Et elle avait vu dans les yeux d’Artiom une chose qui l’avait bouleversée. Il l’avait tant aidée. Il avait trahi son ami pour une femme qui ne lui avait rien promis.

Margot se pencha vers Artiom, l’enlaça, et lui dit doucement :

— Je t’aime et je veux être avec toi. Quand j’aurai terminé tout cela, tu épouseras une ancienne détenue. Je ne peux pas te le demander, mais…

Il entoura son visage de ses mains :

— Je ne te quitterai jamais. J’ai rêvé de toi pendant des années. Et si tu veux une demande officielle… Margot, veux-tu m’épouser ?

Elle éclata de rire.

— Oui, oui, oui !

Ils s’embrassèrent. Puis tout se passa comme ils l’avaient rêvé.

Le lendemain, vêtue d’un tailleur élégant, perchée sur de hauts talons, Margot s’avança vers le grand immeuble du siège de l’entreprise. Elle tenait une pochette remplie de copies de documents. Elle était prête à affronter son ex-mari.

Quand elle entra, le silence se fit. Personne ne l’arrêta. Elle ouvrit la porte du bureau de Gricha, entra d’un pas ferme et referma la porte derrière elle.

Gricha était au téléphone.

— Oui, bien sûr, je passerai te prendre ce soir, ma chérie. Tu pourras tout me raconter. Je t’appelle.

Il s’interrompit en voyant Margot au milieu du bureau. Il pâlit, raccrocha. Son visage exprimait à la fois peur et fureur.

— Qu’est-ce que tu fais ici ? Qui t’a laissée entrer ?! — s’exclama-t-il.

Margot sourit, s’avança, s’assit en face de lui, posa ses jambes croisées sur le genou, et déposa les documents sur ses genoux.

— Peut-être parce que je suis encore chez moi ici — répondit-elle. — Ou alors, parce que tout le monde sait que le seul escroc ici, c’est toi, pas moi.

Gricha serra les poings, sa colère montait.

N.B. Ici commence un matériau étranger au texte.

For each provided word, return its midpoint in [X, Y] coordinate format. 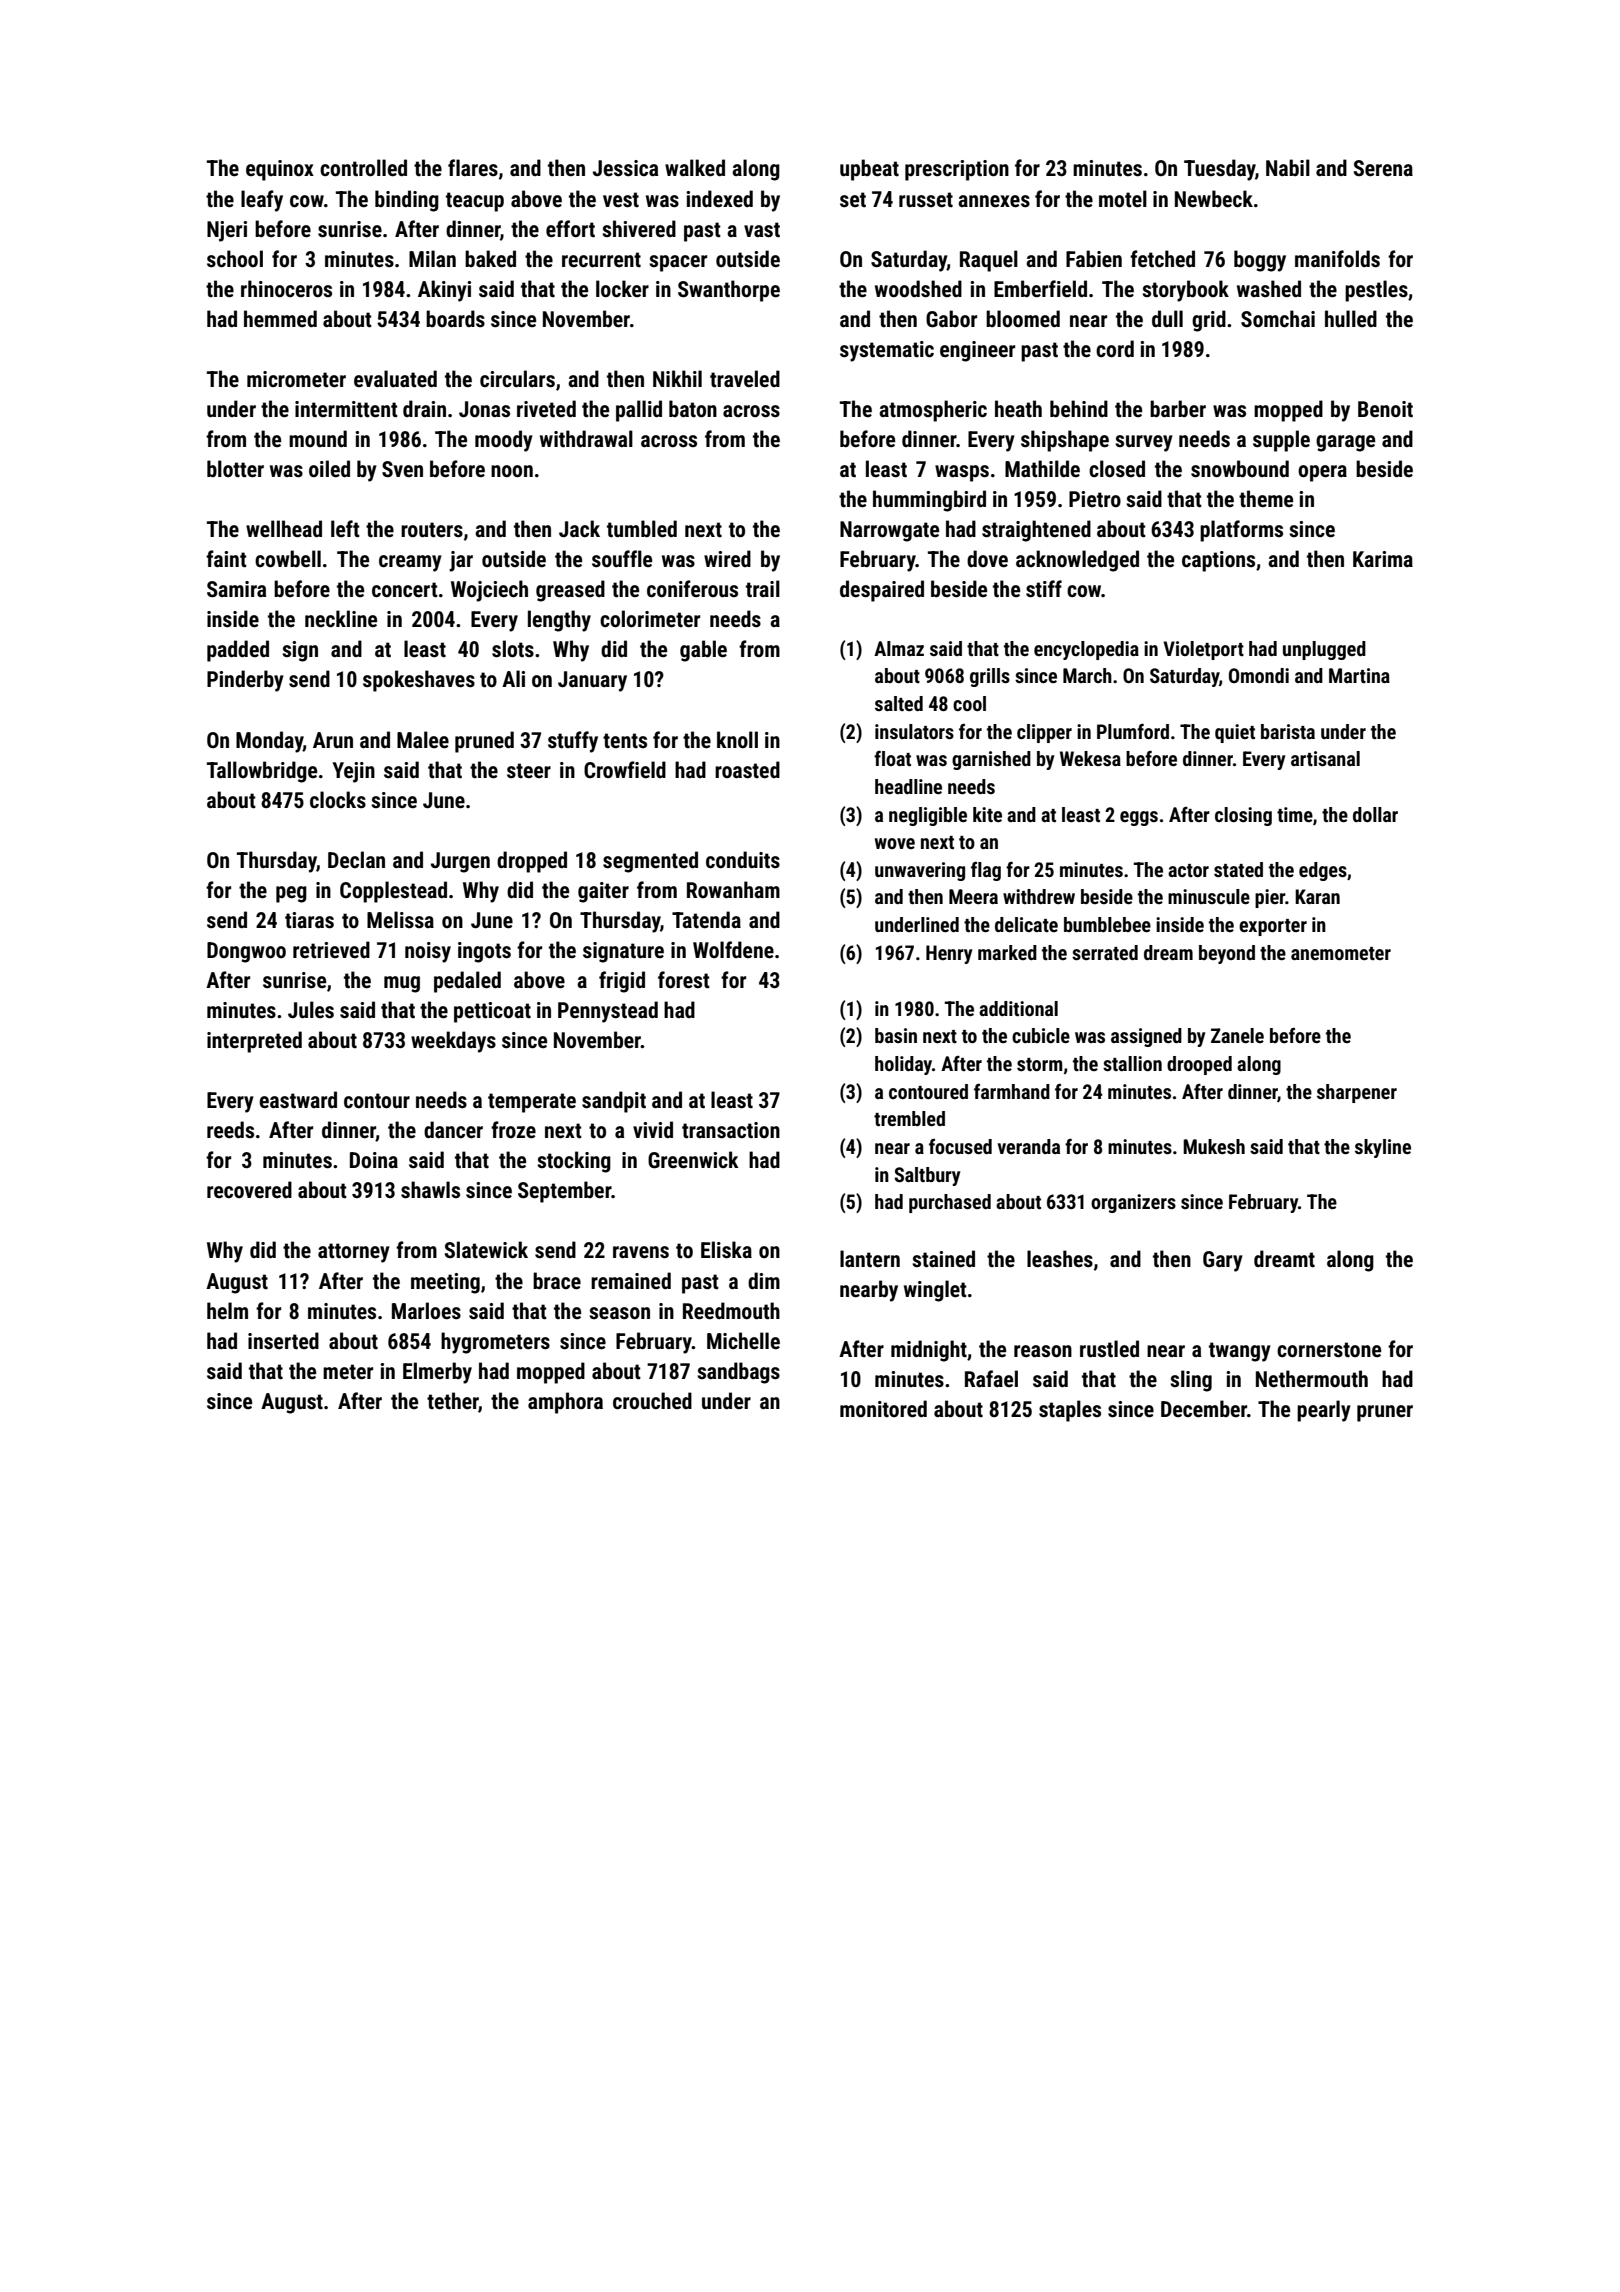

— Je me fiche de ce que pensent les autres. Et encore plus de toi. Tu n’es plus ma femme. Tu n’as rien à faire ici. Sors d’ici avant que je te renvoie en prison.

Le sourire de Margot se glaça.

— Tu as tort de me menacer — dit-elle. — J’ai une surprise pour toi, et tu ne vas pas l’aimer.

— J’ai attendu ce moment avec patience. Tu m’as enterrée vivante pour profiter de tes femmes. Maintenant, c’est mon tour. Tu vas découvrir ce que c’est que de souffrir.

Elle ouvrit lentement la pochette, sortit quelques papiers, et les posa devant lui.

— Je t’en prie, lis. Et détruis-les si tu veux, ce sont des copies. Les originaux sont chez mon avocat. Toute tentative de ta part se retournera contre toi. Touche-moi, et tu finiras derrière les barreaux pour de bon.

Gricha fronça les sourcils et lut. Il leva les yeux, stupéfait.

— C’est une blague ?

Margot se pencha :

— C’est toi qui m’as appris qu’il n’y a pas de place pour les blagues dans cette vie. Je suis une bonne élève, non ?

Quelques mois plus tard, Margot épousa Artiom. Elle devint la seule propriétaire de l’entreprise, reprit la villa et la voiture de luxe.

Gricha, lui, perdit tout et disparut. Selon les papiers, il avait volontairement cédé tous ses biens à Margot.

Cette fois, c’était elle qui avait gagné. Et elle célébrait sa victoire aux côtés de l’homme qui lui avait permis de se retrouver.